Interessanterweise liegt das Supergen nicht auf einem Geschlechtschromosom, so dass die unterschiedlichen genetischen Varianten auch in Weibchen vorkommen. Anders als bei den Männchen war jedoch wenig darüber bekannt, welche Auswirkungen diese auf die Weibchen haben. Ein internationales Team um Clemens Küpper am Max-Planck-Institut für biologische Intelligenz, i.G. und David Lank von der Simon Fraser University, hat nun den Fortpflanzungserfolg der weiblichen Morphe verglichen. Sie stellten fest, dass weibliche Faeder einen deutlich geringeren Fortpflanzungserfolg aufweisen. Faeder-Weibchen legen weniger und kleinere Eier. Zudem haben die Embryonen, sowie die aus den kleineren Eiern geschlüpften Küken geringere Überlebenschancen.

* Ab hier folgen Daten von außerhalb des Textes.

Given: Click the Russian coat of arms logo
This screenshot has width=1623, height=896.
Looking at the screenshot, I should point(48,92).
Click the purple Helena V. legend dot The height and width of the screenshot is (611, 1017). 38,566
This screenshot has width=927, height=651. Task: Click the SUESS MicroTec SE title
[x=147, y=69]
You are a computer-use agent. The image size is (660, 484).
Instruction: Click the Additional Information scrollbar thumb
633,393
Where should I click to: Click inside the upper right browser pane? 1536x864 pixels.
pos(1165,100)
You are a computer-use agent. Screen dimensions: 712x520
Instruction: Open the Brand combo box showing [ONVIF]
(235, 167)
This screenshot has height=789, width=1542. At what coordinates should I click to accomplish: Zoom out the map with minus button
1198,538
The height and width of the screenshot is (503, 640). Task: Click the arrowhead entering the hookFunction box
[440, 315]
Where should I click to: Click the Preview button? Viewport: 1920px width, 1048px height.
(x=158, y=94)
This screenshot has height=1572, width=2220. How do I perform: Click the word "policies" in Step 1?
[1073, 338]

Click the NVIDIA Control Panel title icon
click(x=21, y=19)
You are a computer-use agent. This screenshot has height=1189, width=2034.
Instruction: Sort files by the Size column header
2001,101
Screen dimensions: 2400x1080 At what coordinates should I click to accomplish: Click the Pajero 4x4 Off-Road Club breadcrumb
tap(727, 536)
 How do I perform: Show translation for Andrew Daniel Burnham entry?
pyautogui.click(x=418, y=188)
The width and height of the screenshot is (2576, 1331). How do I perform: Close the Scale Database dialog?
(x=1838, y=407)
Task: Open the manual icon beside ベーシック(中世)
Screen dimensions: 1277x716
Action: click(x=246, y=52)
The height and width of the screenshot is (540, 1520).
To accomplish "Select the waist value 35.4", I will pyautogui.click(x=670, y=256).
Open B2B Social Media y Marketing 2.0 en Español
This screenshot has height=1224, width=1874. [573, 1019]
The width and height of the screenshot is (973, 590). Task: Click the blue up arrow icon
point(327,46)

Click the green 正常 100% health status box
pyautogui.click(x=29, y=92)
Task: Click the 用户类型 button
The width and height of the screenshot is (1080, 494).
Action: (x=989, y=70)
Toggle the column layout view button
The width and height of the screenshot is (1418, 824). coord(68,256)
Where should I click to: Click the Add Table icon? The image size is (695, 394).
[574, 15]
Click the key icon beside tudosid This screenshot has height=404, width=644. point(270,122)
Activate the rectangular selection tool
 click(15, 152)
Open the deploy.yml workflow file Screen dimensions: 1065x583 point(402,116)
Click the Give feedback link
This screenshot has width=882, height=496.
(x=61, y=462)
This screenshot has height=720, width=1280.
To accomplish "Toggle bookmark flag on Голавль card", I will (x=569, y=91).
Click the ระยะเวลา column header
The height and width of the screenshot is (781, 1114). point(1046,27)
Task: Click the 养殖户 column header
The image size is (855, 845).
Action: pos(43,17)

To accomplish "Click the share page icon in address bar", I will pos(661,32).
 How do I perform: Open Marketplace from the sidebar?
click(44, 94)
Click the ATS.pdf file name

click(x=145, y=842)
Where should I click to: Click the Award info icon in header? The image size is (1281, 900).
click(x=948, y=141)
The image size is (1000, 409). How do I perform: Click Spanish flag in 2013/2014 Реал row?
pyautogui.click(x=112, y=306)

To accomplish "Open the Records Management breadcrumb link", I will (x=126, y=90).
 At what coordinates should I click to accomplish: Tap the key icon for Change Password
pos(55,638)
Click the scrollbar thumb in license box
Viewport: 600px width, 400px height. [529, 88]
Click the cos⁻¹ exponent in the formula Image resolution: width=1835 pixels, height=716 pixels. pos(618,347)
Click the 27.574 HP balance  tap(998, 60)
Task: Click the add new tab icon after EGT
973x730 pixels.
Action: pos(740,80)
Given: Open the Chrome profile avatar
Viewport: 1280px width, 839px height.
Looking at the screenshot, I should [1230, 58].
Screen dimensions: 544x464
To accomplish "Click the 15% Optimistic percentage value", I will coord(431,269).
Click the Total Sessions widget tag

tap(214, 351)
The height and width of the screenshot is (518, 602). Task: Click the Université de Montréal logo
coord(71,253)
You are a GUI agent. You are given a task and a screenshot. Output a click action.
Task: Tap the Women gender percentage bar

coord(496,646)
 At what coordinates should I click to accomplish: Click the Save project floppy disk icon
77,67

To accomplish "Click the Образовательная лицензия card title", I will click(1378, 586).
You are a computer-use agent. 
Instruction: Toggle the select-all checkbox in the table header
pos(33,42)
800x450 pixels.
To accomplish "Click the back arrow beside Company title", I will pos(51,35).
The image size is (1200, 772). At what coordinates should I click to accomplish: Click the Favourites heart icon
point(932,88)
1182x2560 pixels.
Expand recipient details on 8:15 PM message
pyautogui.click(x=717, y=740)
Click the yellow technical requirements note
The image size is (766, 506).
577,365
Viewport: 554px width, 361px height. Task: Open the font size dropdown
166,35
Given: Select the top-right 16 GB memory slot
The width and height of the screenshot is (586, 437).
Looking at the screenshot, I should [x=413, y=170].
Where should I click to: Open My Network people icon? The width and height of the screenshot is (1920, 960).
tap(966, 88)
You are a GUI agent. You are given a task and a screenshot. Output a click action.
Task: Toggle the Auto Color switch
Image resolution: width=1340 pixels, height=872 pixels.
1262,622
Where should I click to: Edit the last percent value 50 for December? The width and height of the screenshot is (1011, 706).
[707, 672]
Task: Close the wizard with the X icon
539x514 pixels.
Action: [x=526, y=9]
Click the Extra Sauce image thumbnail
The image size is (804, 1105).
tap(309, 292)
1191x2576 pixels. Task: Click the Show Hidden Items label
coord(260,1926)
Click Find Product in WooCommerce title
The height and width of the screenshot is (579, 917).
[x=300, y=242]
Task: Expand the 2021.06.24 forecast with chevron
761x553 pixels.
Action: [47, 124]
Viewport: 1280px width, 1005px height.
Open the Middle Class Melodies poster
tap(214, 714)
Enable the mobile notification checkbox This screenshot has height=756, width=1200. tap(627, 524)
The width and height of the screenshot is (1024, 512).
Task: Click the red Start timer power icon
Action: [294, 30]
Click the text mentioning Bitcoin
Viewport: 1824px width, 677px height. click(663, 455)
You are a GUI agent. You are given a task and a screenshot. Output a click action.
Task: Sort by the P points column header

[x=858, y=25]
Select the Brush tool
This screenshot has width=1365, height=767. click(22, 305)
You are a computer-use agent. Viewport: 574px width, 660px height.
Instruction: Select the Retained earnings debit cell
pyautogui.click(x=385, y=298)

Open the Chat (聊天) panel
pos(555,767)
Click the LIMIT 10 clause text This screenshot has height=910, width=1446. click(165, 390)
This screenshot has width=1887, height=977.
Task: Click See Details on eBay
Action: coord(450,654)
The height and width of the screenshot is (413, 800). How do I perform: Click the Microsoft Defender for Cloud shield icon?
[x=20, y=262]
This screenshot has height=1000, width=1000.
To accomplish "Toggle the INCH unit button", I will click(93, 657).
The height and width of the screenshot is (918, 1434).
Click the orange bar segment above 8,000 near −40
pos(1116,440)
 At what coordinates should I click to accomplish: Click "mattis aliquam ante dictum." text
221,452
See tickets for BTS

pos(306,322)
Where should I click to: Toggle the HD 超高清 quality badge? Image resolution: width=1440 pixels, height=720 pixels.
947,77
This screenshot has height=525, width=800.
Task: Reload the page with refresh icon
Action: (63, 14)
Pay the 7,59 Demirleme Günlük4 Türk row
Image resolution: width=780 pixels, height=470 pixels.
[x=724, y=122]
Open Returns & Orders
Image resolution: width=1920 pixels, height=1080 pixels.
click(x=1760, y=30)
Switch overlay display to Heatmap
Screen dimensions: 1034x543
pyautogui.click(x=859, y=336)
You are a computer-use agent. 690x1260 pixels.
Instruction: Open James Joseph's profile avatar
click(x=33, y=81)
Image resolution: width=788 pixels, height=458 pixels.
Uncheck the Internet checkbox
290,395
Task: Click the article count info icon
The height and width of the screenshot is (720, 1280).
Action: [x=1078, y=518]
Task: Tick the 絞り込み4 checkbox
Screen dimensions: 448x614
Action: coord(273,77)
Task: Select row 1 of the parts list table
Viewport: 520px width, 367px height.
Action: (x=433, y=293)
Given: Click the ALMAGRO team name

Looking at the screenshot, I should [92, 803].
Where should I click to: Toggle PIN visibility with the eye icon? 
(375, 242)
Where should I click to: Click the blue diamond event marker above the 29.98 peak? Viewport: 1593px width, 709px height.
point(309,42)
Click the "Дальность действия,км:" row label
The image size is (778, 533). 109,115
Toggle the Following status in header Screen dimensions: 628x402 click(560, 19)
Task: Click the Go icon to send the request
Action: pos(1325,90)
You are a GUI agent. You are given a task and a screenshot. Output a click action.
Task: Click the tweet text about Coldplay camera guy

Trotzdem geht die Faeder-Variante in der Natur nicht verloren. Um dieser Kontroverse auf den Grund zu gehen, modellierten die Forschenden unterschiedliche Szenarien. So konnten sie zeigen, dass zum Erhalt der Faeder-Variante ein erhöhter Fortpflanzungserfolg der Faeder-Männchen notwendig ist.

„Das Faeder-Supergen bringt einen großen Nachteil für die Weibchen mit sich, für die Männchen dagegen ist es von Vorteil“, erklärt Lina Giraldo-Deck, Erstautorin der Studie. „Wir denken, dass genau dieser genetische Konflikt zwischen Männchen und Weibchen entscheidend zum Erhalt der Faeder-Variante beiträgt.“ Der geringe Fortpflanzungserfolg der Weibchen spielt nämlich den Männchen in die Karten: Je seltener sie sind, desto besser funktioniert ihre Nicht-Auffallen-Taktik.

Allerdings geht die Strategie der Faeder nur auf, da der Kämpfer-Morph genetisch sowie ökologisch das Grundgerüst stellt. Da die Genvarianten der Faeder und Satelliten allein nicht lebensfähig sind, besitzt jeder Kampfläufer mindestens eine Kämpfer-Variante. Zudem sind männliche Faeder auf die Balz der Kämpfer angewiesen und Faeder-Küken werden hauptsächlich von Kämpfer-Weibchen aufgezogen.

„Das Spannende ist, dass die Kämpfer-Männchen der Taktik der seltenen Faeder schutzlos ausgeliefert sind“, sagt Clemens Küpper. „Der extrem hohe Wettbewerb unter den Kämpfern hat zu immer größeren und aggressiveren Männchen geführt. Mittlerweile sind diese betriebsblind und in ihrem Konkurrenzkampf ausschließlich auf ähnlich aussehende Männchen fixiert. Das eröffnet Täuschungskünstlern wie den Faedern eine Nische, welche sie sehr effektiv nutzen.“ Das zeigt, dass es 'den Fittesten', der mit allen Herausforderungen zurechtkommt, nicht gibt. „Vielfalt setzt sich auch unter starkem Selektionsdruck durch. Das Hervorbringen von neuen Formen ist ein Prinzip allen Lebens“, merkt Clemens Küpper an.

Als nächstes möchten die Wissenschaftler*innen untersuchen, welchen Effekt die Supergen-Varianten in anderen Lebensstadien haben und wie die involvierten Gene die Physiologie der heranwachsenden Tiere beeinflussen – nur so, betonen die Forschenden, lassen sich die zugrundeliegenden, evolutionären Mechanismen in ihrer Gesamtheit verstehen.